The Afterlives of Sound: Memory, Ethnography, and the Borderlands - A. Chavez

Event Date: 

Wednesday, April 16, 2025 - 3:30pm to 5:00pm

Event Location: 

  • TBA

Event Price: 

Free and open to the public.

 

Alex E. Chavez (University of Notre Dame, Anthropology)
 

An immersive poetic and musical passage, Alex E. Chávez’s Sonorous Present extends sonic meditations on loss, migration, and memory across America’s borderlands—as physical place and liminal space.
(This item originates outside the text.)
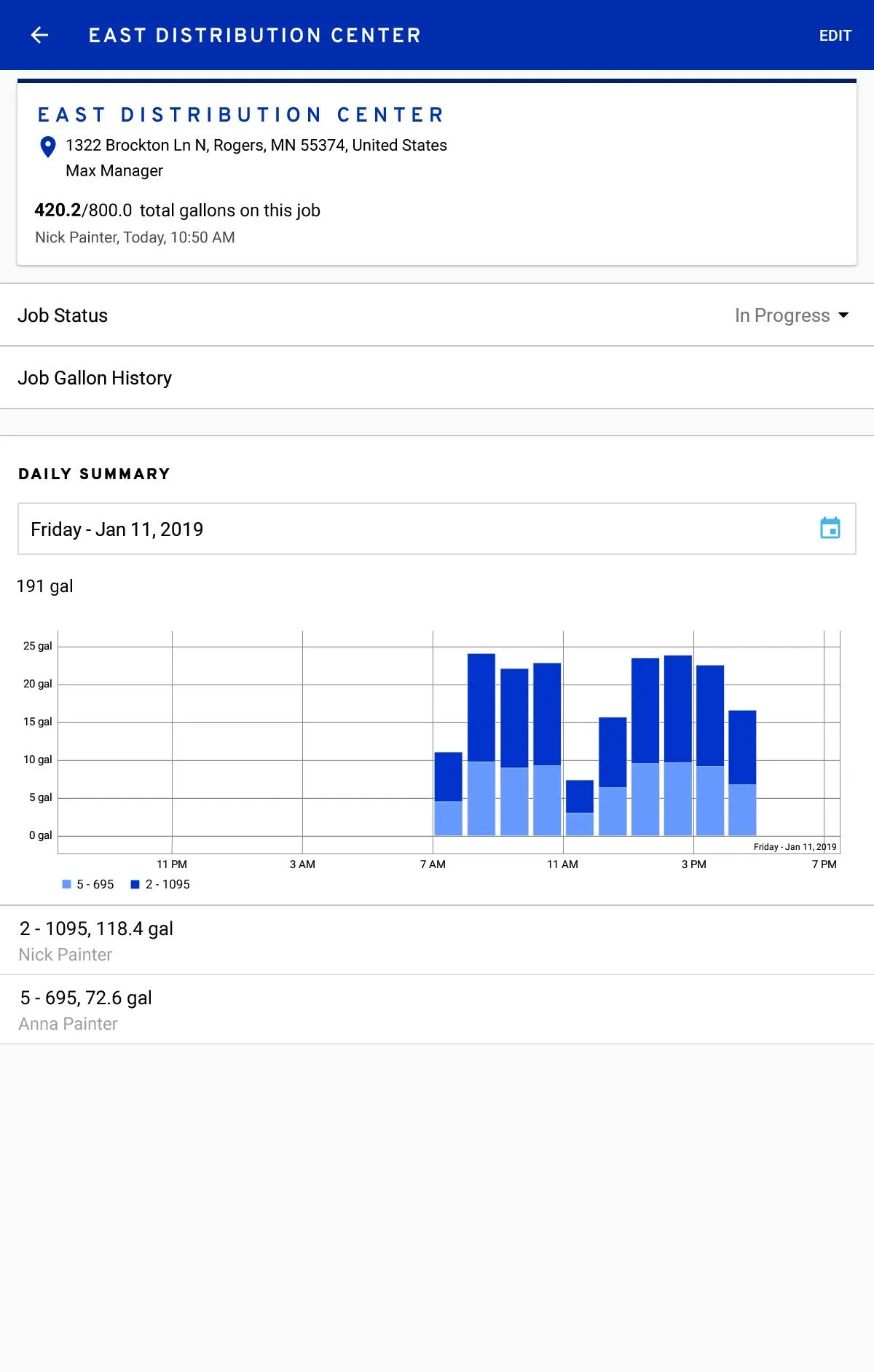Click the shortest bar just after 11 AM

pos(580,808)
What began as an experimental and improvised performance in 2019—inspired by the music and poetics of Chávez’s multi-award-winning book Sounds of Crossing—was subsequently reimagined as a studio album in collaboration with Grammy Award-winning producer Quetzal Flores, and features luminaries from the worlds of traditional Mexican son and jazz—including, Aloe Blacc (2015 Grammy Award-nominee), Martha Gonzalez (2022 MacArthur Fellow), and Roger Reeves (Guggenheim fellow, National Book Award finalist, and Kingsley Tufts Poetry Award and Griffin Poetry Prize recipient). Through integration of a range of scholarly disciplines and communities of artistic practice, this multi-modal scholarly work uniquely integrates an epic spectrum of regional Mexican and Latin American sonic elements with jazz, poetry, dance, field recordings, and ethnographic songwriting that crosses the sunburst surreal of America’s musical and cultural borderlands, and refigures the borders of both performance and intellectual engagement—strategically reimagining what a studio album should sound like, what live performance should accomplish, and what forms scholarship should take.
 

 

Bio
Scholar-artist-producer, Alex E. Chávez is Associate Professor of Anthropology at the University of Notre Dame, where he is also a Faculty Fellow of the Institute for Latino Studies. His research explores articulations of Latinx sounds and aurality in relation to race, place-making, and the intimacies that bind lives across physical and cultural borders. He is the author of the multi-award-winning book Sounds of Crossing: Music, Migration, and the Aural Poetics of Huapango Arribeño (Duke University Press, 2017)—recipient of three book awards, including the Alan Merriam Prize from the Society for Ethnomusicology (2018)—and has published in American AnthropologistJournal of Linguistic AnthropologyJournal of American FolkloreLatino Studies, and Latin American Music Review.
 
He has consistently crossed the boundary between performer and ethnographer in the realms of academic research and publicly engaged work as an artist and producer. Chávez has recorded and toured with his own music projects, composed documentary scores for Emmy Award-winning films, worked closely with Smithsonian Folkways, and collaborated with Grammy Award-winning and Grammy Award-nominated artists.
He is co-editor of the volume Ethnographic Refusals / Unruly Latinidades (2022), which grows out of an Advanced Seminar he co-chaired at the School for Advanced Research, and the recently published special issue in American Anthropologist entitled, Amplify. A Fellow of the National Endowment for the Humanities, the National Science Foundation, and the Ford Foundation, in 2020 he was named one of ten Mellon Emerging Faculty Leaders by the Institute for Citizens and Scholars. His current book project—Sound City: Place, Poiesis, Xicago—is forthcoming through Duke University Press. He currently serves on the Board of Governors of the Chicago Chapter of the Recording Academy (Grammys).
 

Organized by the Center for the Interdisciplinary Study of Music, cosponsored by Anthropology, Chicana/o Studies, Ethnomusicology Forum, and Global Latinidades.